The Tuesday attacks in the capital city saw gunmen from the Al-Qaeda-linked terror group al-Shabab breach security gates at an upscale hotel complex in the Westlands district of the city. One of the key targets was the DusitD2 boutique hotel and adjoining restaurants. At least one Briton and one American have been confirmed dead, with dozens of locals and foreigners wounded.
In a statement on its website, Thailand-based Dusit Hotels said: “The local authorities have taken control of the complex and are dealing with the situation. We are in constant contact with the authorities and would like to thank them for their swift response. Our guests and upcoming reservations are being relocated to other hotels in the city, and the hotel is closed until further notice.”

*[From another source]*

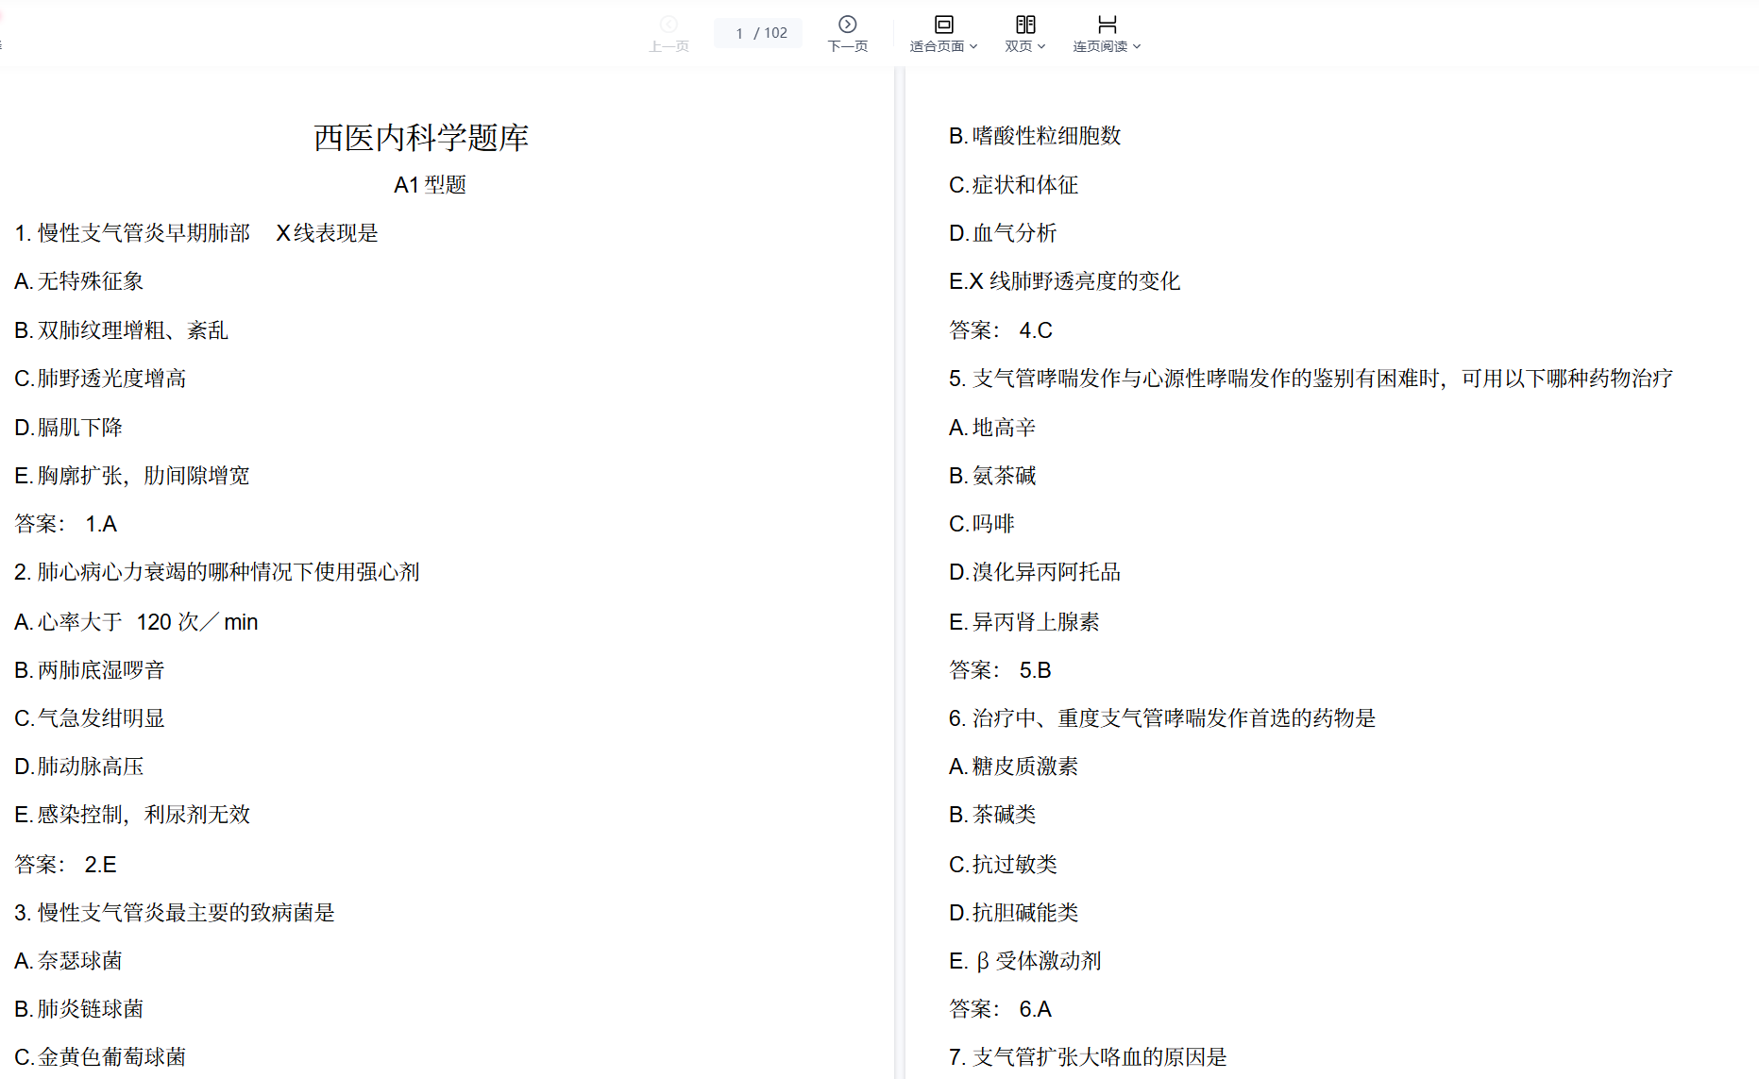1759x1079 pixels.
Task: Click the dual page (双页) book icon
Action: (x=1024, y=25)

In a statement on Wednesday, Mohammed Hersi, chairman of the Kenya Tourism Federation, reiterated that “the situation in Nairobi is calm and security is stable. All means of transport are operating normal schedules including the international airports in both Nairobi and Mombasa … we are also happy to report that all tourist circuits across Kenya are operating normally.”
That is reassuring for tourists already on the ground, but a question mark hangs over the fallout of this latest attack.

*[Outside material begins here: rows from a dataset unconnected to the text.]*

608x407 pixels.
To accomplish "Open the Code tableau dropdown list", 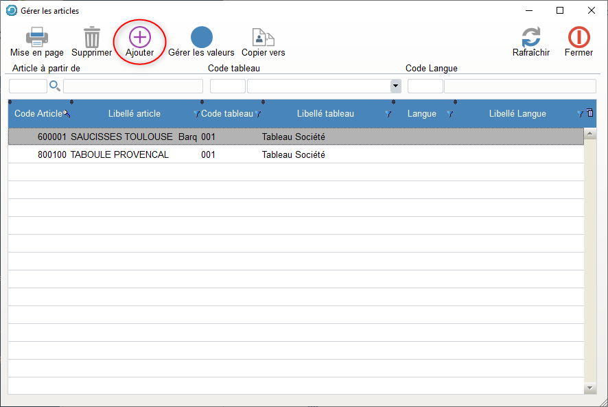I will pos(396,86).
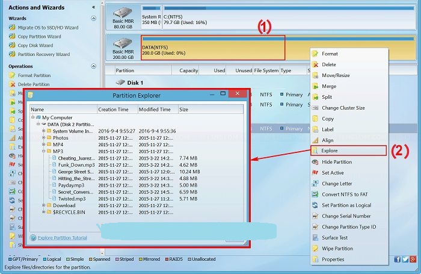Choose Explore from the context menu
Viewport: 421px width, 274px height.
tap(330, 151)
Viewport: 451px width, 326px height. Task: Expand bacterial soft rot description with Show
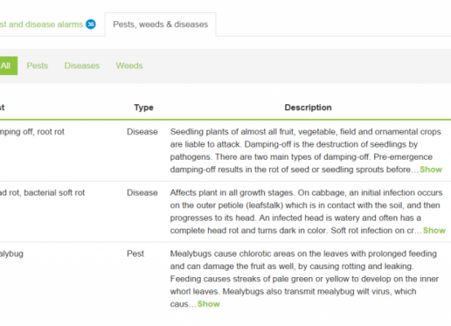point(434,231)
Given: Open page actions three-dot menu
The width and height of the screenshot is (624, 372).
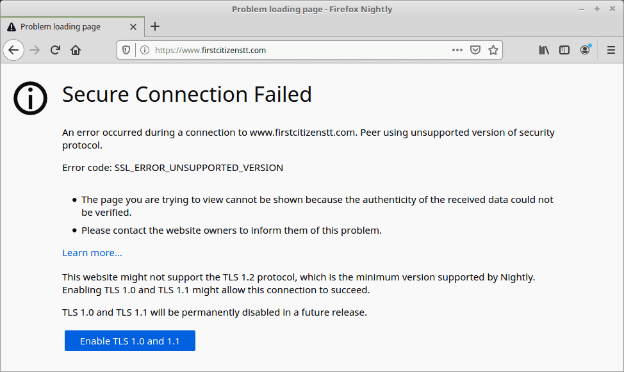Looking at the screenshot, I should 457,50.
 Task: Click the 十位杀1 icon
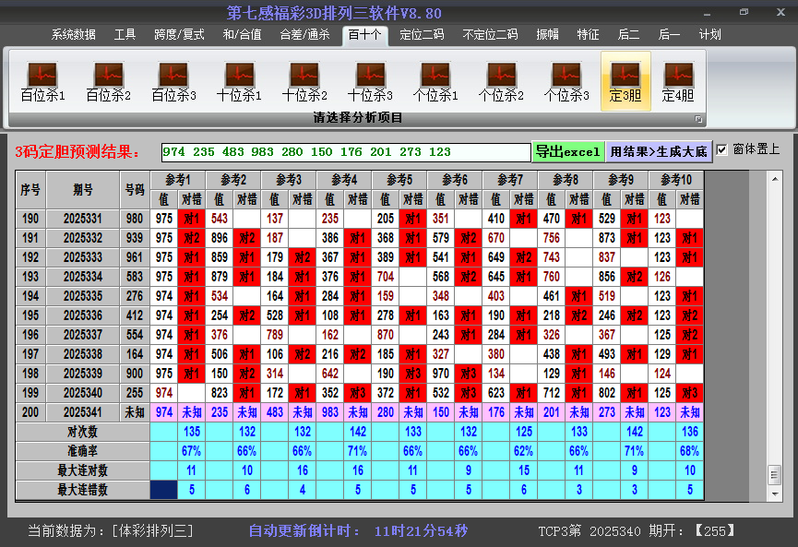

Kenya has suffered a series of similar attacks by al-Shabab militants in the past. In 2013, 60 people were killed when terrorists attacked the upscale Westgate shopping mall in Nairobi, while further incidents near the coastal town of Lamu led to a dramatic decline in visitor numbers. In 2015, 147 people were killed in an attack on Garissa University College in northern Kenya.
That atrocity was the catalyst for a dramatic plunge in the fortunes of Kenya’s tourism industry. Foreign governments warned citizens against travel to the country, major tour operators cancelled packages and charter flights, and hotels — particularly on the coast – were left empty.
Speaking to Bloomberg Robert Besseling, Executive Director of business intelligence consultancy EXX Africa, warned: “The latest attack on foreigners, international companies, and hotel assets is likely to trigger a fresh review of travel advisories by countries such as the U.S. that will have a significant impact on Kenya’s tourism sector.”
But Riccardo Orizio, chief executive officer and founder of the Saruni Kenya group of safari lodges, is confident that fallout will be limited. Ironically, because terror attacks have become so commonplace around the world.
“All the countries – or most of the countries – where our clients are coming from are, or have been, affected by similar or more serious terrorist attacks in the last six years,” said Orizio, who argued that the high-income tourists who visit the country’s national parks will understand “that events like this one are possible anywhere, and that Kenya is doing a remarkable job to handle its geopolitical situation.”
And until this latest attack, it had been the best of times for Kenya’s tourism industry.
Last week’s release of the Tourism Sector Performance Report 2018 showed a 37 percent jump in arrivals, to 2.025 million visitors, for 2018. The vast majority — 73 percent – were leisure tourists.
That impressive growth was largely thanks to the lifting of travel advisories by foreign governments, new product and improved connectivity.
At 225,157, (11 percent) the United States was the leading source market for foreign tourists arrivals. That trend looked set to grow further this year, following the October 2018 launch of direct flights between Nairobi and the United States, with a daily Kenya Airways service into New York’s JFK International Airport.